专利名称:一种注射用人体软组织填充剂及其制备方法
技术领域:
本发明涉及一种组织填充剂及其制备方法,更具体地说,是一种注射用人体软组织填充剂及其制备方法。
背景技术:
人体软组织填充的历史可追溯到十九世纪。最初注射用人体填充剂采用的填充材料为异物材料,包括因副作用而弃用的石蜡和硅氧烷溶液。随后又应用外源性蛋白作为填充材料,尤其是牛的胶原蛋白填充剂,这种填充剂可以立刻得到治疗效果,但三到六个月内被组织消化吸收。对应用过牛胶原蛋白的受试者调查表明,一个处理过程的效果一般只能持续4-6月,且外源性蛋白材料会出现过敏反应。
美国市场上也出现过一种称为FIBREL的软组织填充剂,它是明胶粉末和氨基乙酸以及受治者的血浆的混合物,它对部分受治者有效,但易出现注射部位团块和疗效不持久等问题。

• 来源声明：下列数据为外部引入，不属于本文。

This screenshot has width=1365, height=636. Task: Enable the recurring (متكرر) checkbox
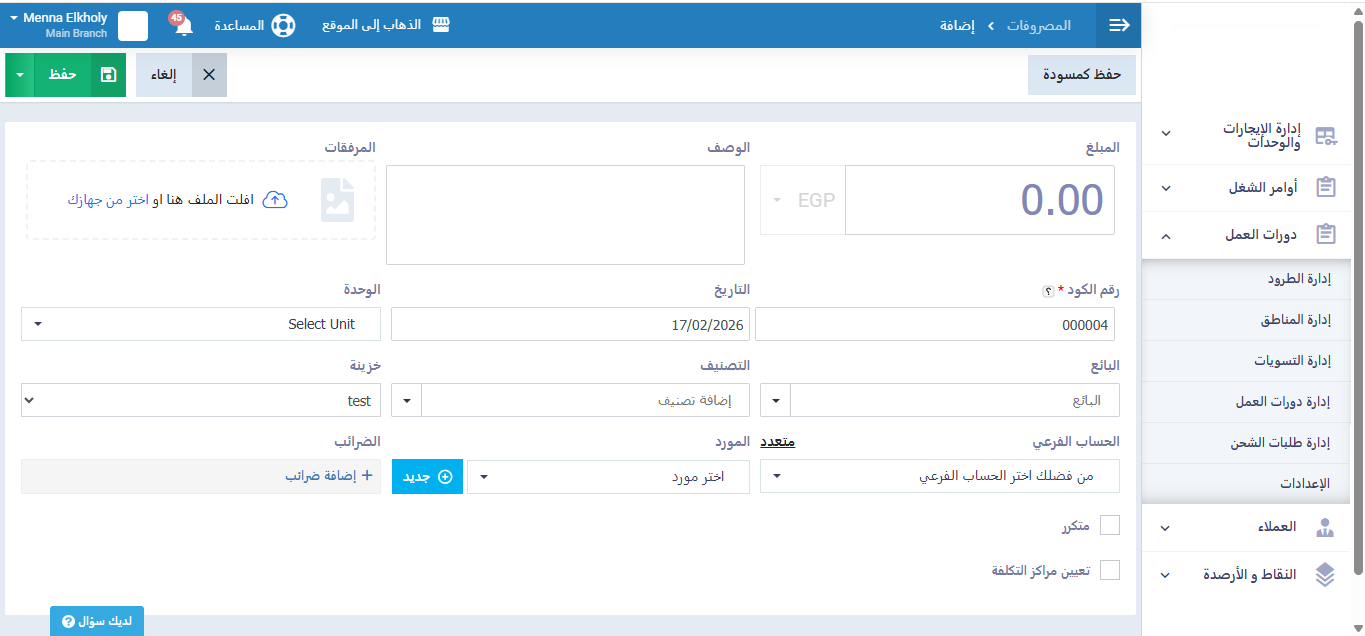point(1109,526)
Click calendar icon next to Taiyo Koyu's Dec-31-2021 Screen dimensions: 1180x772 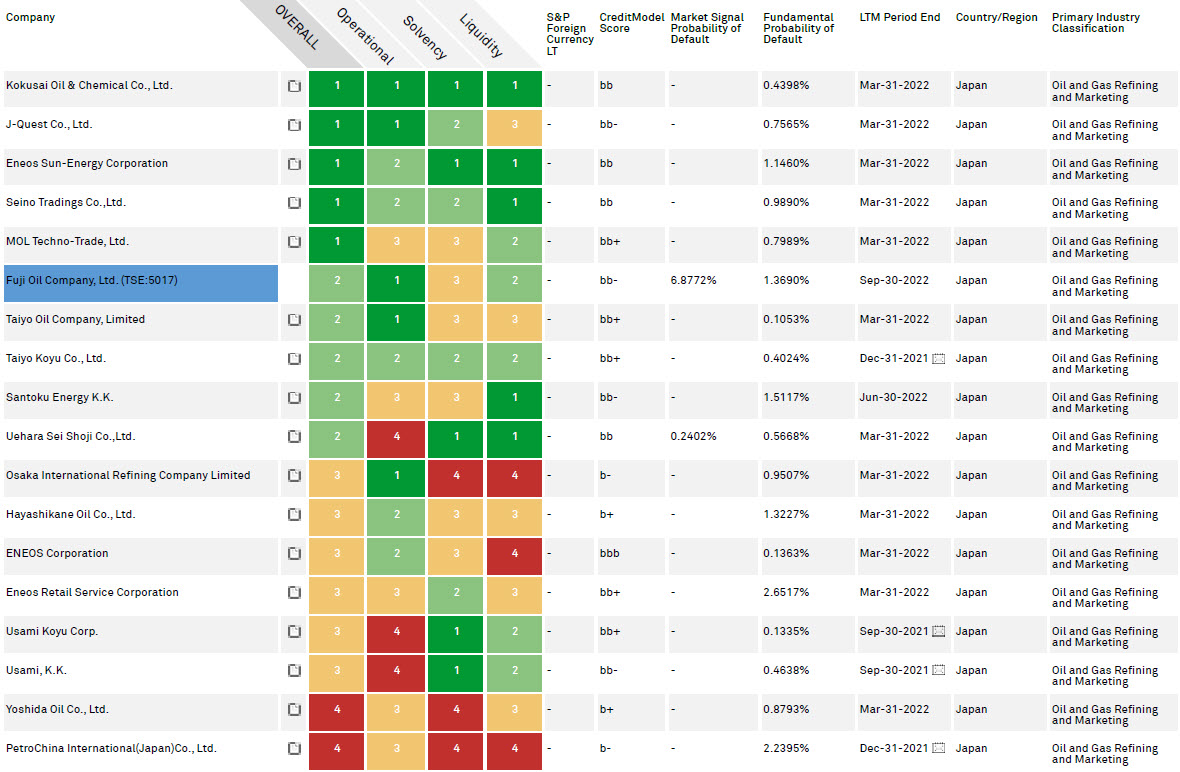point(939,359)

美国Q-Med Scandivavia公司商品名为Restyland的透明质酸(Haluronic acid、HA)2003年12月12日获得了美国FDA的批准,作为除皱注射剂。透明质酸是一种葡聚糖醛酸,广泛存在于胎盘、晶状体、关节软骨、皮肤真皮层等组织,对组织和细胞起润滑和滋养作用,同时提供组织代谢的体液环境。透明质酸的优点为天然成分,安全,无副作用,但其维持时间一般只有6个月。
上述材料在使用中直接填充至所需部位,其具有迅速见效的特点,但存在合成材料的安全性问题,以及生物提取材料逐渐被人体吸收而使处理效果维持时间短的问题。
随着组织工程技术的发展,出现了自体组织活体材料填充剂。
中国专利03155833.X中公开了一种除皱祛疤的注射剂,应用了自体皮肤,经体外分离、培养和扩增,制成于葡萄糖液中的一种注射剂,治疗疤痕和祛除皱纹。由于该技术使用的生物材料取自患者自体,无排斥反应,效果持久,但该技术的不足之处是,注射剂中能立即发挥人体软组织的填充和修复功能的胶原蛋白含量较低,导致注射到疤痕和皱纹处后见效较慢,一般要4-6个月;另外,使用动物血清作为培养液的成分也可能存在安全性方面的问题。
自体组织活体材料填充剂由于含有能够产生自体胶原蛋白的细胞,其效果较非活体材料更持久,一般可达到5-10年,但因为胶原蛋白是由细胞逐渐分泌的,注射后不能立即见效。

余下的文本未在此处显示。